But to determine whether Deere is still a buy after that rapid climb, we'll have to take a step back.
The S&P 500 is down slightly this year, which makes Deere's run-up look even more impressive. If you zoom out further, though, its outperformance is slimmer.
Over the past five years, Deere's stock price has climbed by about 91%, while the S&P 500 is up 75%. And on a total return basis, factoring in dividends and dividend reinvestment, Deere has returned 106% while the broad index has returned 87% over that period.
Here are a few other key points to consider before making a decision about investing in this stock.
Agriculture is a cyclical business, with demand and investment rising and falling across the years and seasons. Valleys can also extend beyond a few quarters. In Deere's fiscal 2025 fourth-quarter earnings release, CEO John May said that "we believe 2026 will mark the bottom of the large ag cycle," which remains marked by margin pressure and persistent challenges.
The company's financial outlook aligns with May's statement. Deere reported net income of $5 billion in its fiscal 2025 (which ended Nov. 2), but expects between $4 billion and $4.75 billion in fiscal 2026.
Source image: Getty Images.
The recent upward stock swing may signal that investors are playing a bit of a timing game here, believing they're positioning themselves ahead of the bottom of the cycle.
Anyone looking to invest based on recent stock price momentum or betting on Deere's income to pick up steam may fall into a trap.
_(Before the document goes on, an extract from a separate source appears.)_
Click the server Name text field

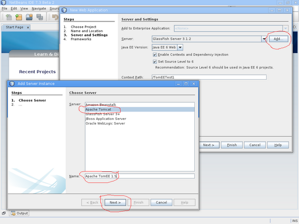point(140,176)
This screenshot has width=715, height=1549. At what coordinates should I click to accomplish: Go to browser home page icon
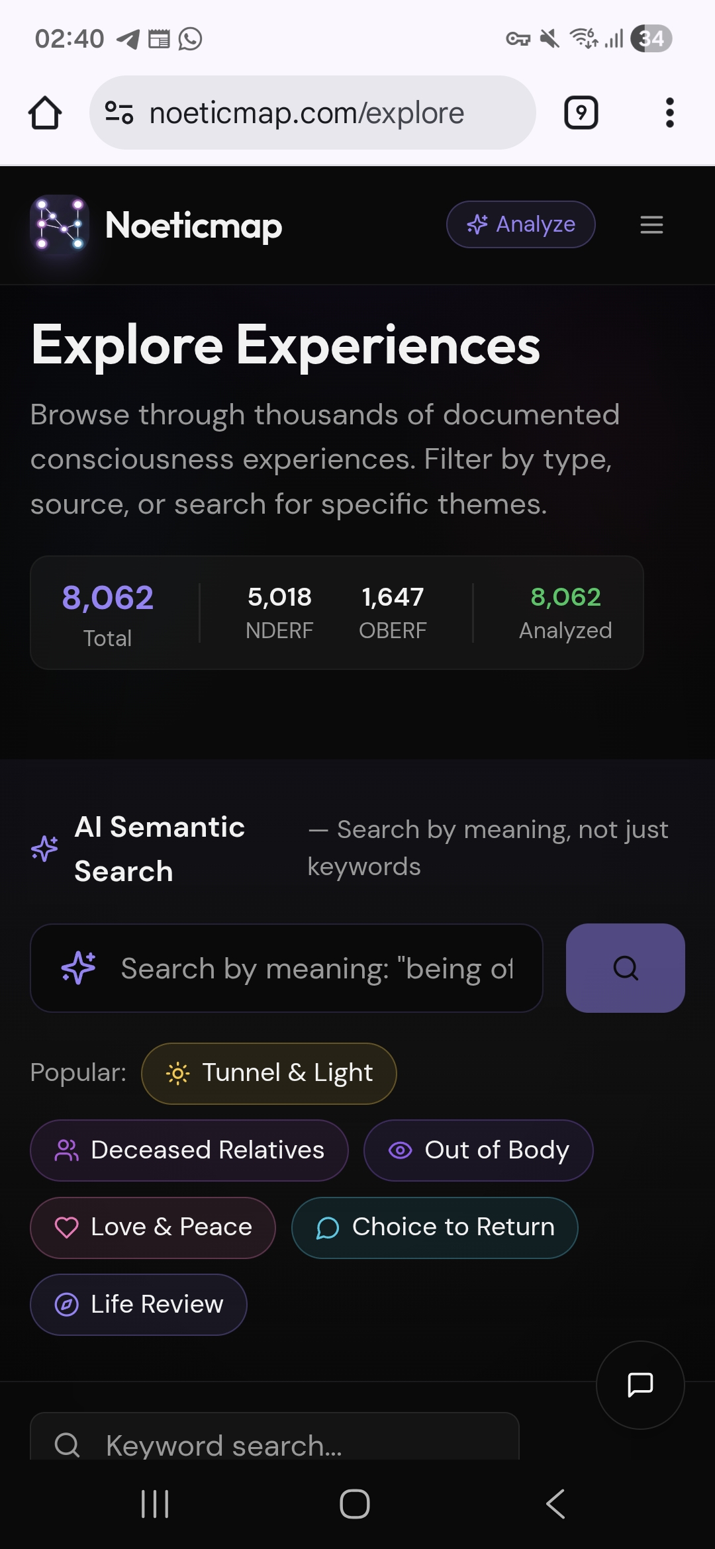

The company's current forward price-to-earnings ratio of about 36 is rich compared to 2025, when it stayed within a range of 22 to 30. That goes back to that potential indication that some investors are trying to get into the stock ahead of a pending bottom to the agriculture cycle. More upside is priced in. The risk now is that this sets up heightened expectations and gives the company little room for error.
Free-cash-flow yield is another useful valuation measure to consider here. It tells us the amount of free cash Deere earns as a percentage of its market cap. From October 2021 to October 2025, that yield averaged 2.9%, compared with its most recent reading, in October 2025, of about 2%.
That drop tells us investors are paying more for each dollar of cash the company generates.
Anyone considering investing in Deere today should be aware that the stock price's recent climb is overshadowing some warning signs.
Management has already acknowledged that it will make less income this year than it did last year and that persistent challenges exist. The expectations already baked into the share price are high and will be difficult for the company to meet. We'll learn more about the state of Deere's business when it reports its fiscal 2026 first-quarter results on Thursday morning. But at these valuations, long-term and value investors may want to look for other opportunities.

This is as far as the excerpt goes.